Updates

Transfer Responsibilities — a new board permission

Apr 20, 2026
The Transfer Responsibilities permission shown in the board access settings

We've added a new board-level permission: Transfer Responsibilities . It makes it easy for responsible users to hand over their own responsibilities to someone else — without needing the Manage Settings permission.

Why this matters

Previously, only users with Manage Settings could assign or reassign responsibilities on a board. This meant that if a Fire Safety Officer was leaving a site and wanted to hand over the role to a colleague, an admin had to step in to make the change.

With the new Transfer Responsibilities permission, you can let responsible users reassign their own slots directly — no admin intervention needed. The permission is scoped to self-transfers only: a user can reassign responsibilities that are currently assigned to themselves, but cannot modify other people's assignments.

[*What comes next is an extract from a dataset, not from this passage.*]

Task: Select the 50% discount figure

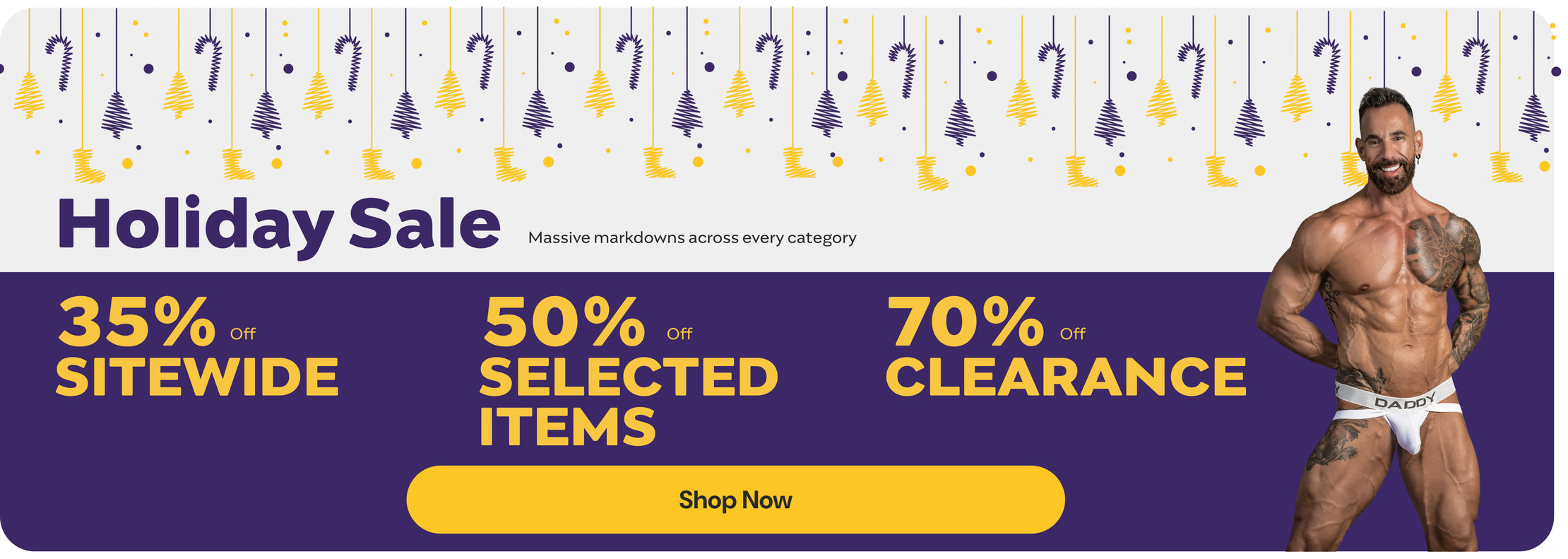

Perfect for SCIM-provisioned users

This is especially useful for organizations using SCIM provisioning (e.g., via Microsoft Entra). SCIM users are managed centrally, and their board access is often controlled through user groups. By granting the Transfer Responsibilities permission to a user group, you can empower all provisioned users to hand over their own responsibilities when they change roles or locations — keeping your responsibility matrix up to date without manual admin work.

How it works

  • Manage Settings — Can assign and unassign any responsibility, for any user
  • Transfer Responsibilities — Can only reassign responsibilities currently assigned to yourself
  • The permission is available on both compliance boards and insurance boards
  • It's included by default in the Admin access role

Getting started

Navigate to your board's access settings , find the user or group you want to empower, and toggle the Transfer Responsibilities permission. You can also use the Custom access role to combine it with other permissions.